Но где же Матюшкины? Где их искать? Они, конечно, на возу, с лошадью. А может, вовсе не приехали сегодня…
Динка медленно направляется к возам. Около воза с поросятами торгуется Марьяна со старухой в темном очипке. Динка обходит их стороной и внимательно оглядывает возы с сеном. Нет, не то, не они… Последние возы с дровами. Запах смолистого свежесрезанного дерева бросается ей в нос. Около аккуратно сложенных на телеге березовых поленьев мелькает лицо панского приказчика Павлухи. Из-под козырька новой фуражки блестят его мышиные, бегающие глаза. Сердце Динки сильно бьется. Они! Матюшкины! Оба брата… Рыжие, с тараканьими усами, похожие как две капли воды, только у Семена чуть вдавленный нос, а у Федора лицо, тронутое оспой. Они стоят около свежих, только что срезанных и расколотых поленьев березы. Эти срезы еще сочатся на солнце, истекают соком, как слезами. В глазах Динки встает панский лес и голые пни, а на траве свежие щепки…
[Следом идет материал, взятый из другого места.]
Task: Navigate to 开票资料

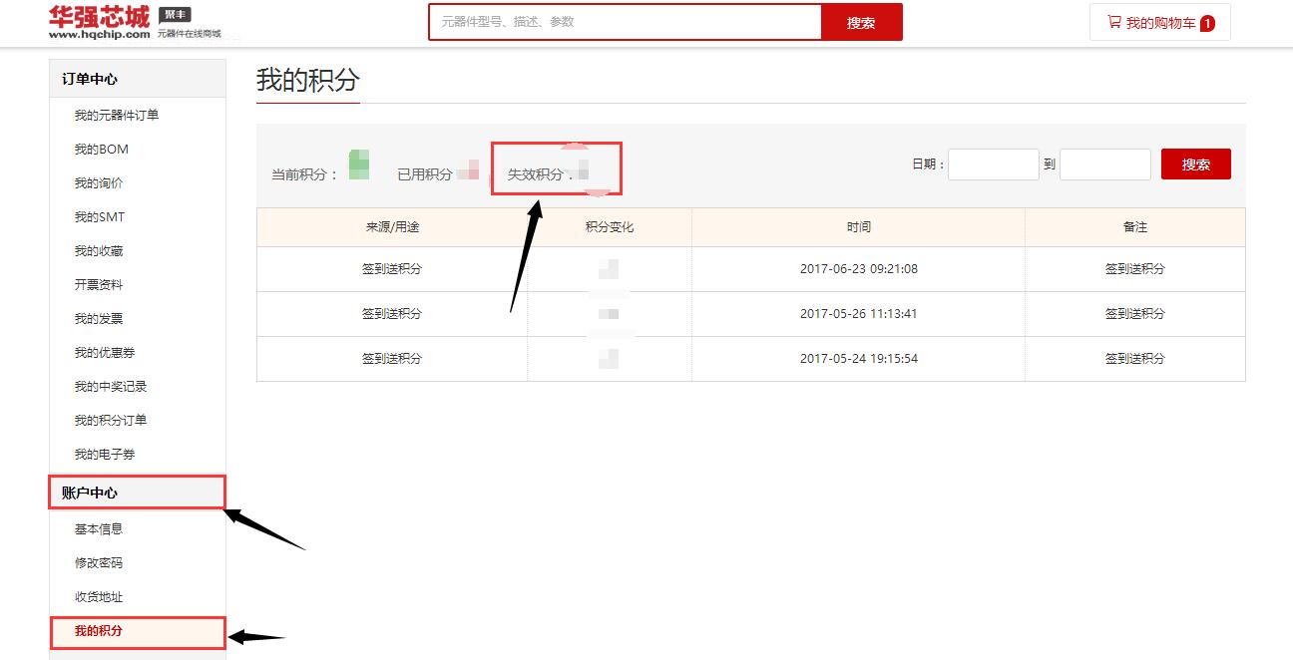Action: pos(99,285)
«Убийцы… они губят все живое…» — с негодованием думает Динка. В глаза ей бросается кривое полено березы, ей кажется, она узнает его белую кору… свою любимую березку-кривульку. Она протягивает к нему руку и отступает назад.
— Что, барышня, дровишек требуется? — спрашивает ее чей-то угодливый голос.
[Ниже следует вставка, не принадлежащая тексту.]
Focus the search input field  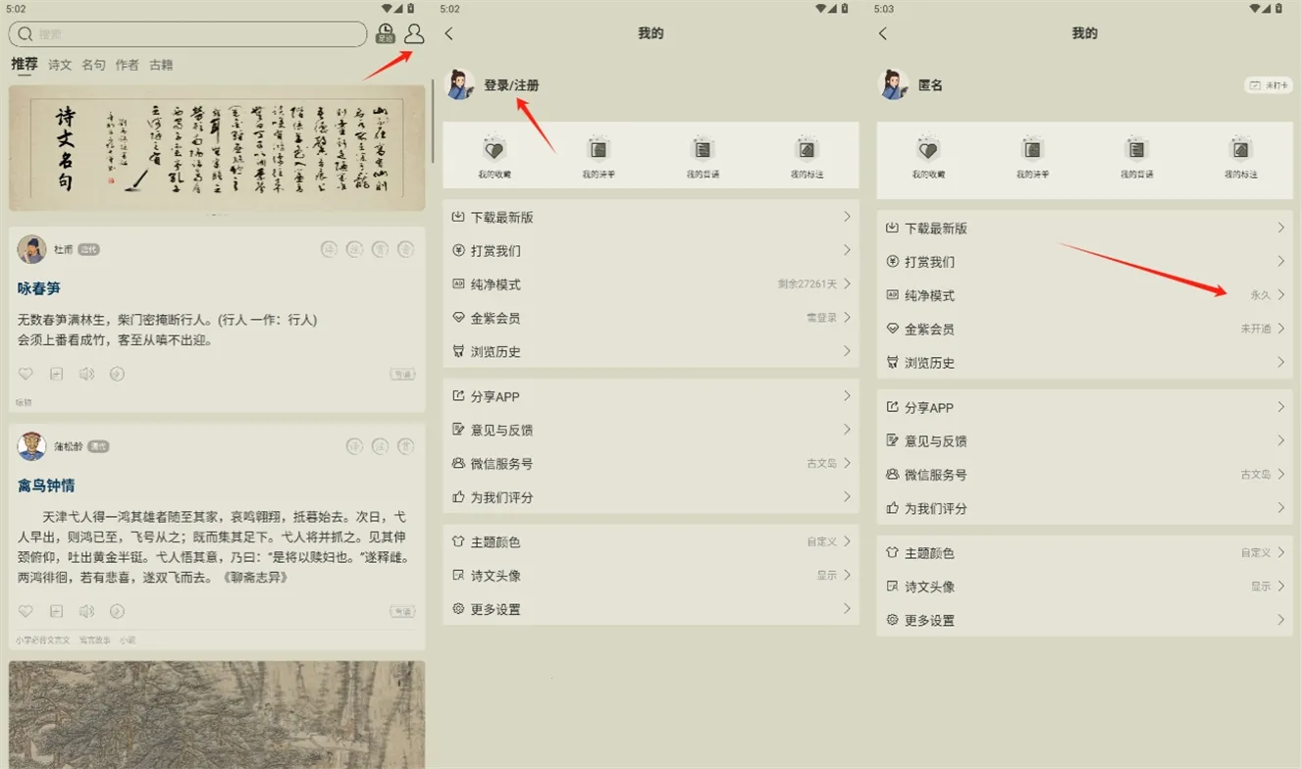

Она поднимает глаза… Павлуха.
— Да… надо бы… — хрипло выдавливает она из себя первые попавшиеся слова и, откачнувшись назад, с ужасом смотрит на широкую, как лопата, руку Федора, поглаживающую кору березы: на потной коже этой руки между рыжими волосами темные пятна… Эти пятна запеклись и въелись в нее, как кровь… кровь Якова.
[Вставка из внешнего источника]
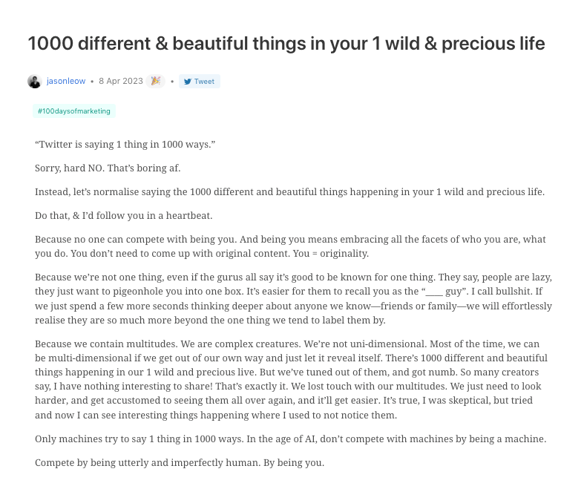Click the 'Because we contain multitudes' paragraph
584x486 pixels.
point(293,379)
Сердце Динки бьется судорожными толчками, ненависть, гнев и отвращение душат ей горло; она прижимает к груди корзинку и, словно разглядывая что-то на дне ее, опускает глаза.
— Дровишки что надо, барышня! Одна береза. Можем и отвезти до вас, если сторгуемся! — говорит Семен Матюшкин, выглядывая из-за плеча брата.
— Это барышня с хутора. Они, верно, с мамашенькой приехали! — заискивающе поясняет Павлуха.
— Да… я скажу маме… — глухо выдавливает из себя Динка и, отвернувшись в сторону, медленно поднимает глаза.
Тревожные, темные, как ночь, и блестящие, как ночные огни, из толпы прямо в упор смотрят на нее глаза Жука.
— Отходи… отходи… — быстрым, неуловимым движением приказывают ей эти глаза.
И Динка отходит, не сказав ни слова, не оглянувшись. Отходит она в толпу, унося с собой жгучую накипь ненависти, злобы, гнева и бессилия. О люди, люди! Если кто-нибудь из вас хоть однажды стоял лицом к лицу со своим смертельным врагом и не смог броситься на него, вцепиться руками в ненавистное горло, рвать и топтать его ногами, тот понимает, что чувствует Динка, несчастная, захлебнувшаяся от ненависти Динка.
«Мы друг дружку не знаем», — сказал ей Жук, но сейчас он забыл эти слова, он идет с ней рядом, волоча за собой свои зеленые кошелки, и жаркие глаза его направляют каждый ее шаг, словно хотят перелить в нее всю силу и мужество своей души.
— Спугалась… оробела. Это пройдет. Слышь, пройдет. Ну, хошь, убью? Сейчас убью! — шепчет он, наклоняясь к самому уху Динки, и знакомая оскаленная улыбка трогает его губы.
— Нет-нет! Не смей! — вцепляется в него Динка. — Вон бричка. Я поеду домой. Прощай!..
Жук отвязывает от забора вожжи и, когда бричка, тарахтя колесами, отъезжает, долго смотрит ей вслед.
Дважды заслужили у него смерть братья Матюшкины; за Иоськиного отца и за студента, которого убили на Ирнене. И трижды заслужили они ее — вот за эту девчонку, за ее помертвевшее лицо и застывшие синими льдинками глаза… Не забудет им этого Жук.